Khulumani Support Group welcomes all initiatives that potentially help alleviate poverty in South Africa. The proposed investment by Barclays Bank to become a majority shareholder in ABSA is said to show confidence in the South African economy - but will it definitively contribute to poverty alleviation?

1. Khulumani Support Group welcomes all initiatives that potentially help alleviate poverty in South Africa. The proposed investment by Barclays Bank to become a majority shareholder in ABSA is said to show confidence in the South African economy - but will it definitively contribute to poverty alleviation?
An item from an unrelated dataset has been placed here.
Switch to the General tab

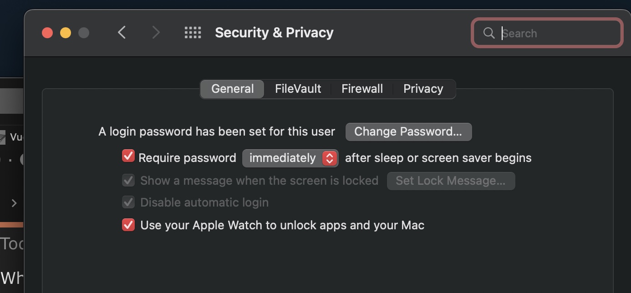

2. There are no guarantees of this given the past track record of these banks in this regard. Is it not actually going to enrich a few already wealthy people, a few highly paid CEOs, and some large corporations, such as Sanlam and Remgro? This proposed massive investment should be transparently coupled with direct and visible strategies to alleviate poverty and should not just enrich shareholders and company directors. 3. Barclays can be said to have profited from torture, non-judicial killings (murders and assassinations), rape, indiscriminate shootings and arbitrary detention (including solitary confinement) during the apartheid years.

4. The profits accrued to Barclays as a result of aiding and abetting the apartheid regime, through loans and investments made to the apartheid government, in the carrying out of gross human rights abuses, cannot be morally condoned - unless it is generally considered acceptable for business to profit from torture and other gross human rights abuses. Khulumani believes that this is not acceptable business practice.

5. The victims and survivors of gross human rights abuses held South Africa spellbound with their oftentimes horrific stories during the Truth and Reconciliation Commission. One of the foundations of our democracy was laid as a result of these courageous people making their private pain and grief public knowledge.

6. In the process of telling their stories they forfeited their civil rights to obtain any meaningful compensation from the perpetrators who have been given amnesty. Many of these victims and survivors cling to the very edges of society far from the general public's consciousness. The majority live lives of "quiet desperation" and deep insecurity, struggling to survive from day to day.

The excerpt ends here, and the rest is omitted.